Chief policymaker Jagdeo, as usual, had his policy, answers all lined up. His first finger is bad management. It’s a safe policy, one that the ever-clever Jagdeo would not let pass. Who in GPL management would dare to put up a fight, and bend Jagdeo’s finger to point right back at himself? Bad management is free and easy to say, and it gives space to ignore the political management foisted on the GPL. The record is of seasoned GPL managers removed or reassigned, and political managers who know as much about energy as Guyanese know about astronomy being the proxies left to run the GPL show, and pretending to know what needs to be done. What could be had by citizens when such is the management game played by the PPPC Government? Only a political sage like VP Jagdeo could put on his blindfold and point in the direction of bad GPL management. He knows he can get away with making farcical statements like that, so he plunges shamelessly into the ugly GPL fray.

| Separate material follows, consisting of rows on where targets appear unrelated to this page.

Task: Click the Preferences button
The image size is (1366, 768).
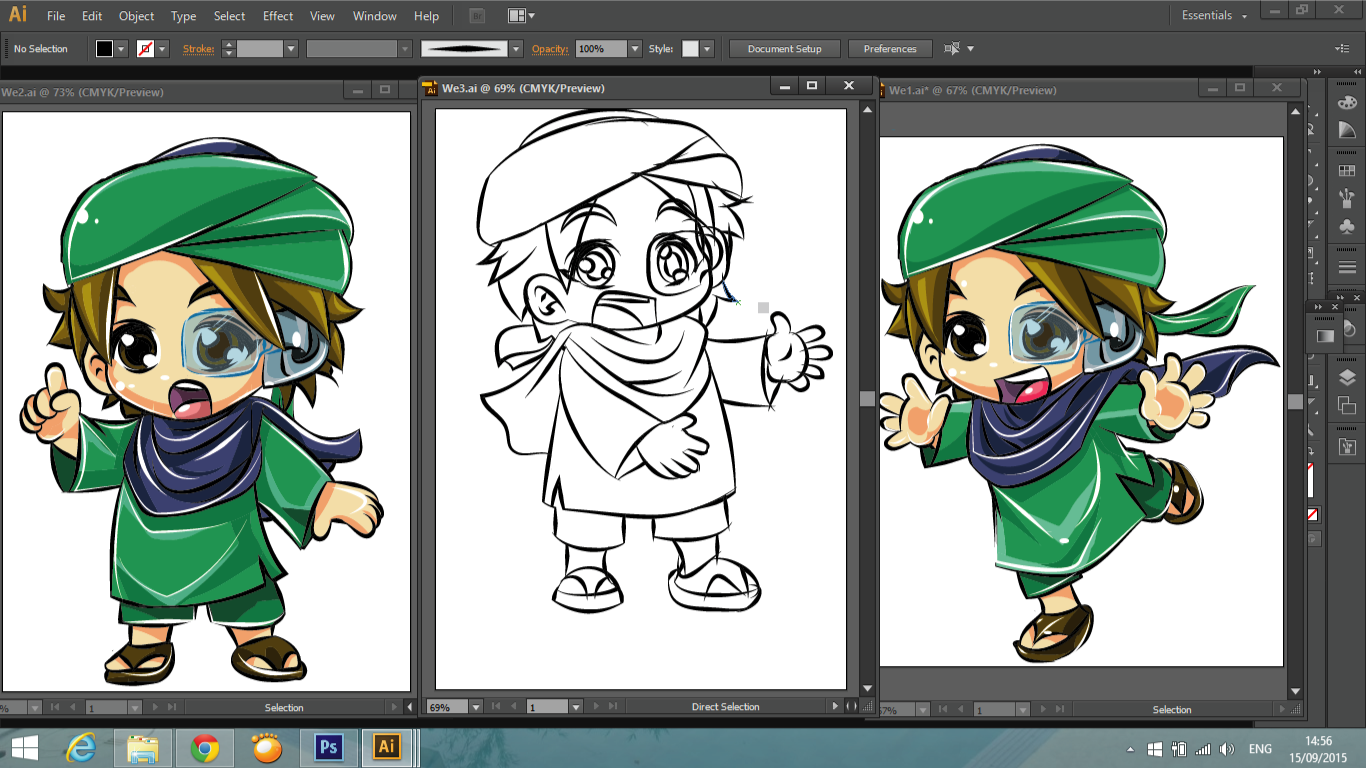Action: coord(889,48)
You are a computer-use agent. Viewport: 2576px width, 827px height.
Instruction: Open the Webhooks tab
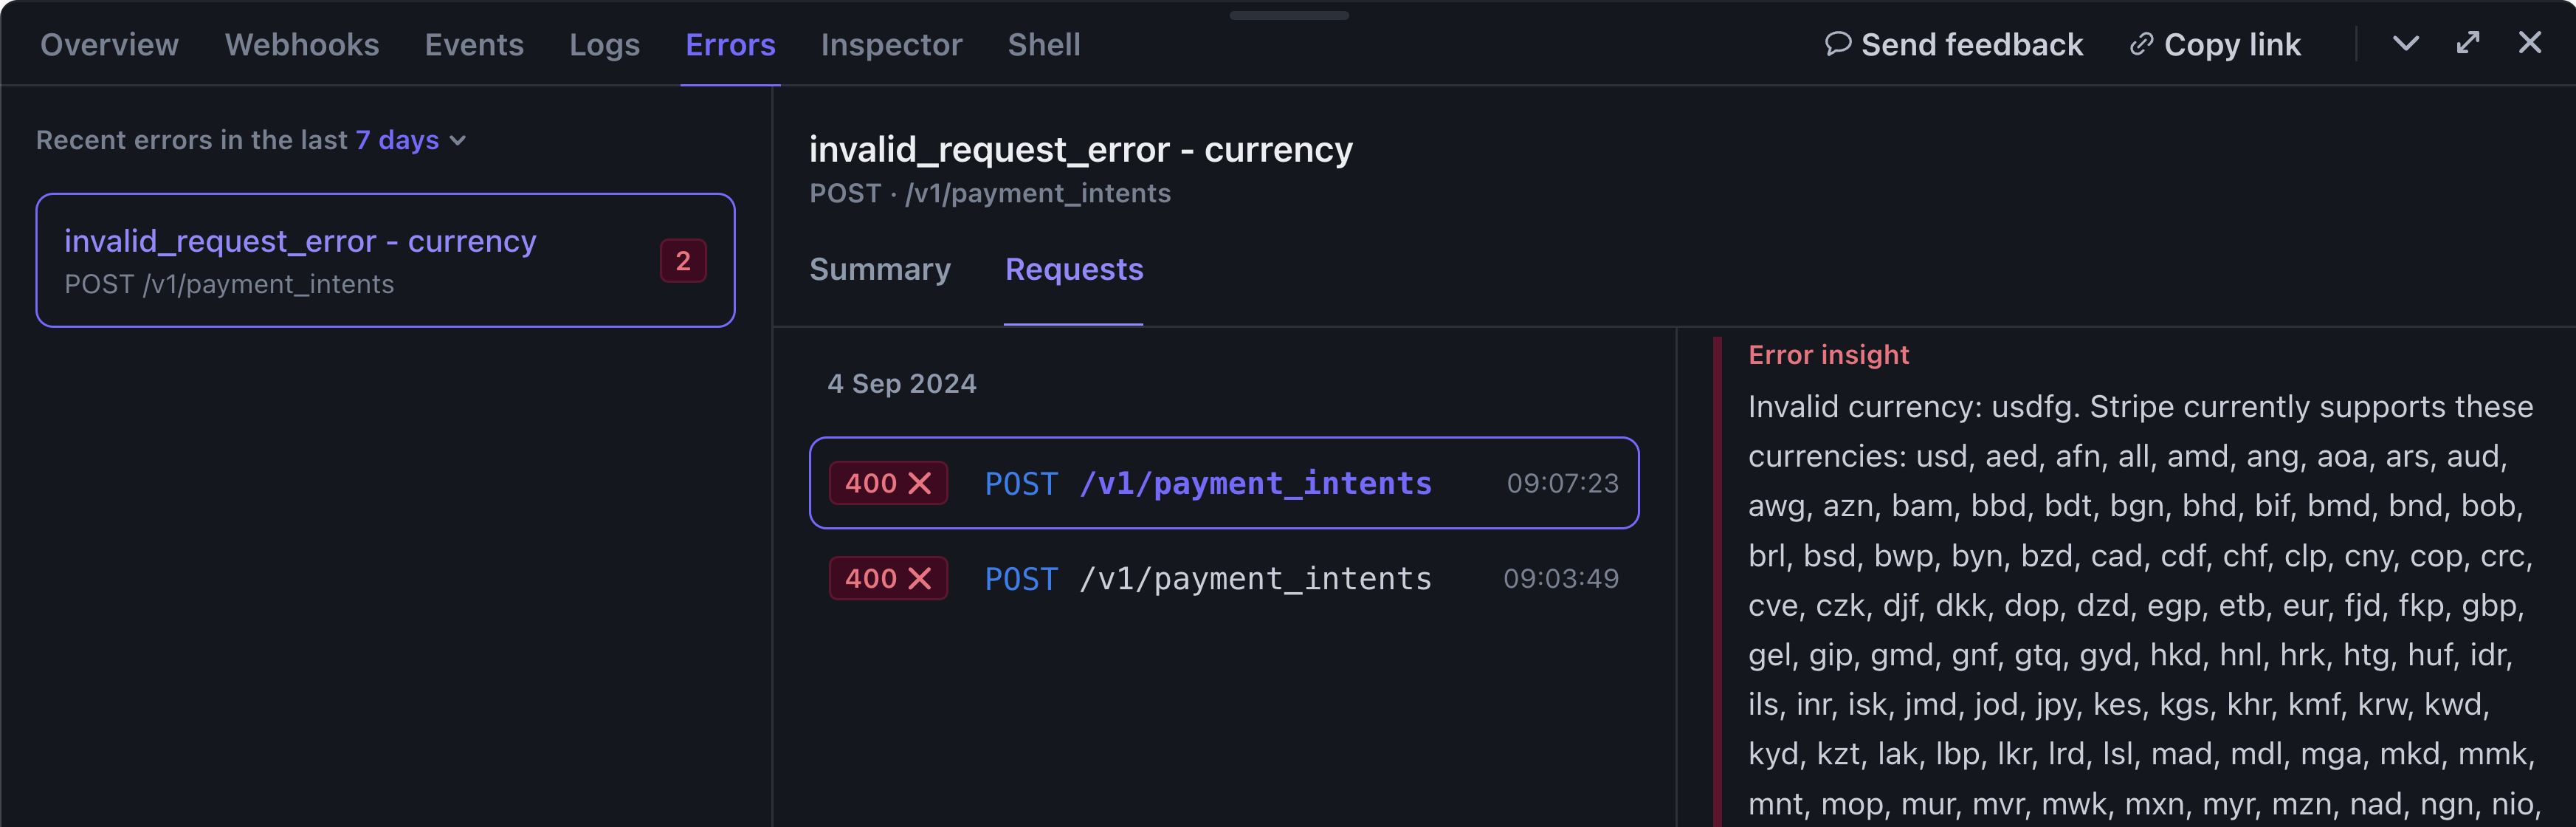[302, 44]
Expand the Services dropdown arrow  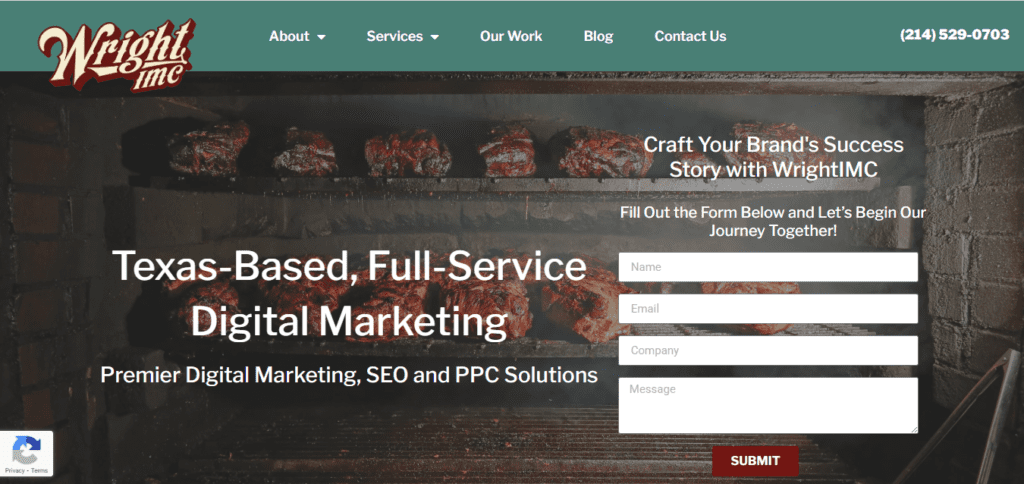point(435,37)
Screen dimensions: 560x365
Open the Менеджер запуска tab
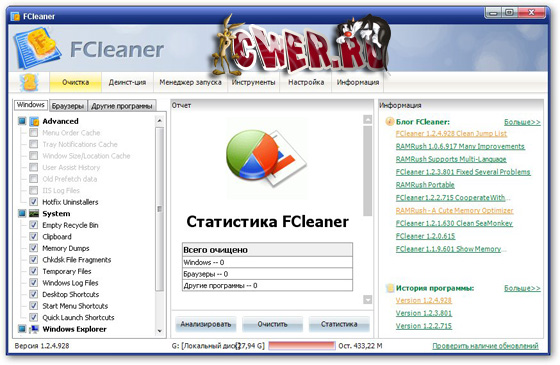click(190, 82)
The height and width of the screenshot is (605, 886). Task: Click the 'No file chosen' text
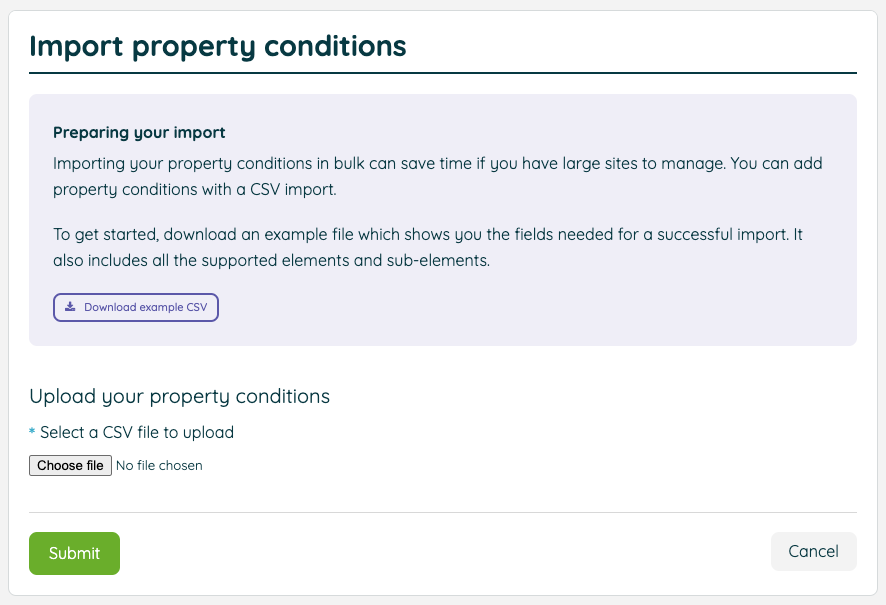tap(159, 465)
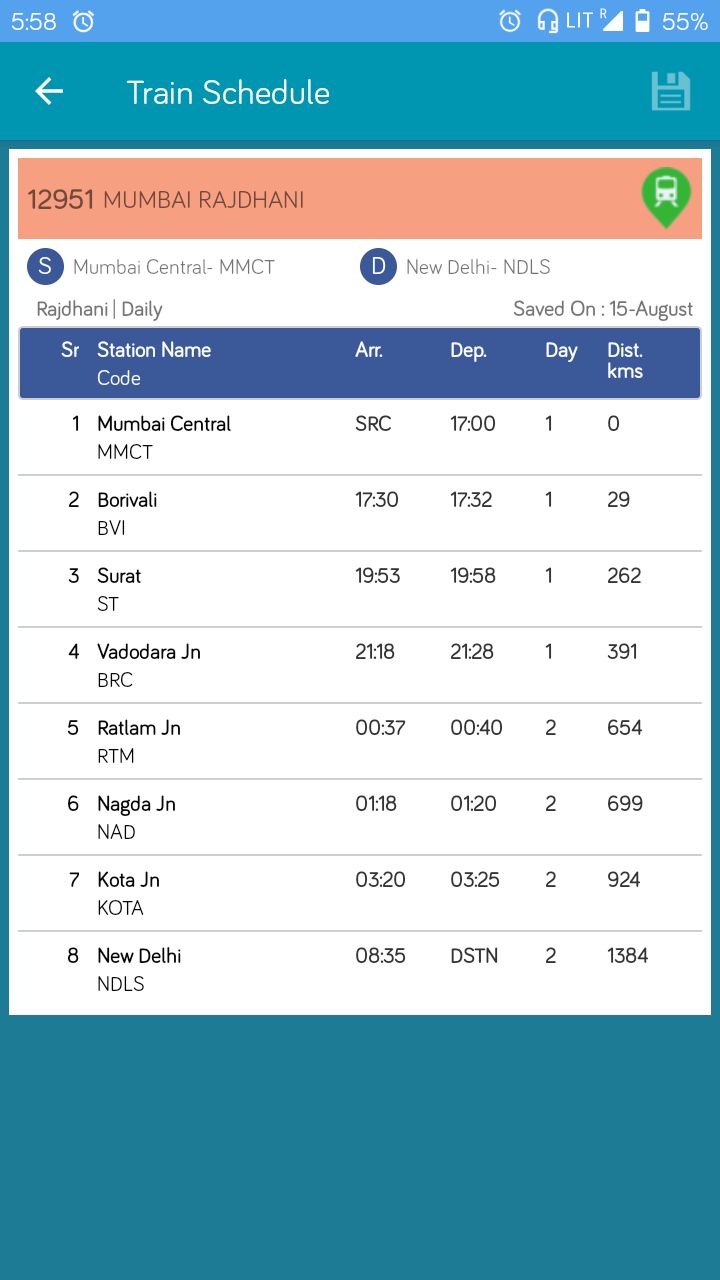Tap the alarm icon beside clock time
The height and width of the screenshot is (1280, 720).
pyautogui.click(x=84, y=21)
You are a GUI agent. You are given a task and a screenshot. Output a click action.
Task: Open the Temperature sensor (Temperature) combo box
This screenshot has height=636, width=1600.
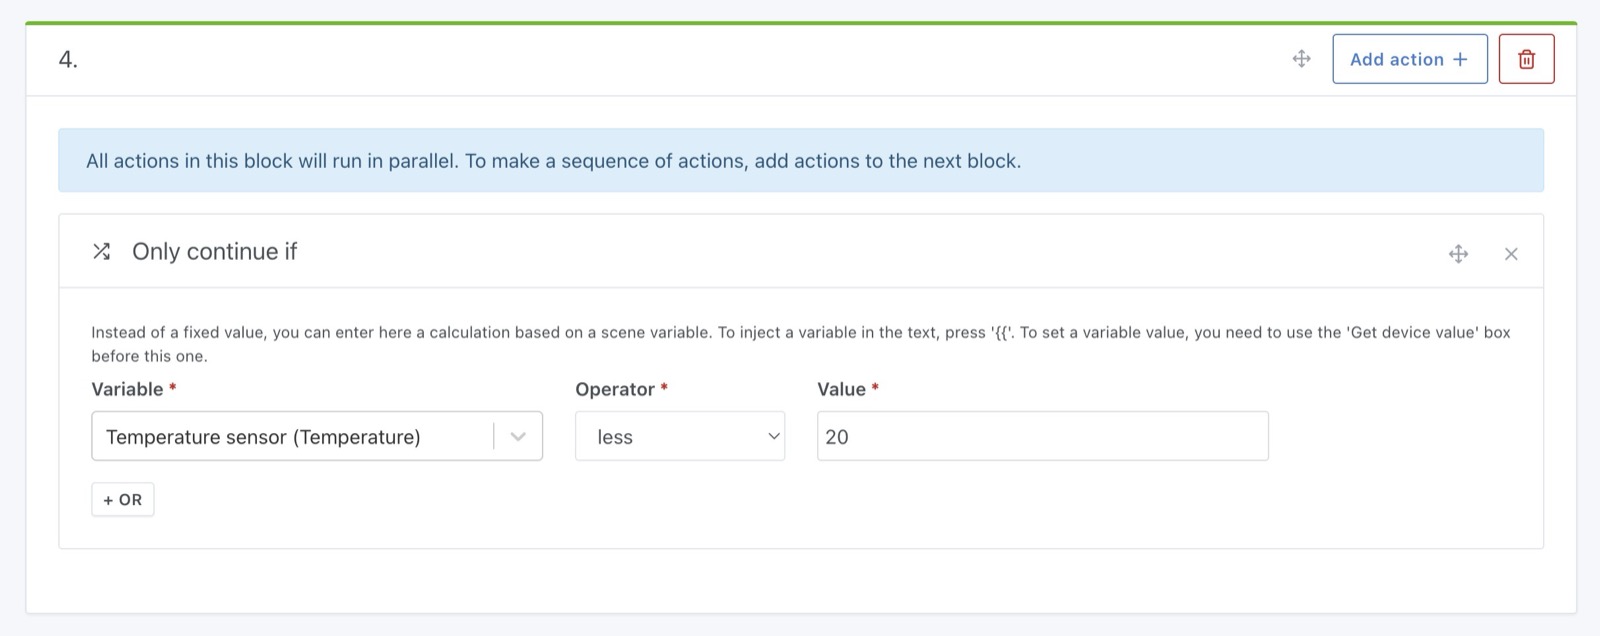[290, 437]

His next target worthy of carrying some of the blame load was transmission lines. The GPL transmission lines are old, as if he suddenly stumbled upon that piece of cast-iron wisdom. After 23 years in office in phase one of PPPC Government rulership and over four years and counting currently, Bharat Jagdeo woke up in darkness, rolled into some rays of blinding light, and old transmission lines have now been added to the list of GPL scapegoats. This is not good for blackout plagued Guyanese: if it took the chief policymaker almost 28 years to discover that the GPL transmission lines are ancient, then it stands to reason that he and his government may require another 28 calendars to do something, as in replacing them. New housing schemes are going up all over and they come with their own energy demands, which puts additional pressure on the system. No citizen should find fault with that disclosure. But does a man wait until his new house is built and occupied to start thinking about having some toilet facilities? Forward thinking, with a comprehensive program with a plan to match, has so much to recommend as a standard. When things are done for the excitement of sound bites, on the run, and by the seat of the pants, then Guyanese energy consumers get what they get, and live with what they must. Today, and many blighted years before, blackouts have become a way of life.
The much-anticipated relief from a Turkish power boat has turned out to be a blackout bath. Then policy maestro Jagdeo douses Guyanese with his own version of political darkness. The PPPC Government used to love treating the PNC rule as “28 years of darkness.” Presently, the PPPC Government has compiled its own 28 years of darkness record, and it is not only about what is related to the failures of the GPL. The PPPC Government may think it is nimble footed with excuses: wires tornstand as one culprit, piledriving is a new whipping post. Nimble with energy excuses, yes. Nincompoop energy governance also stands unchallenged.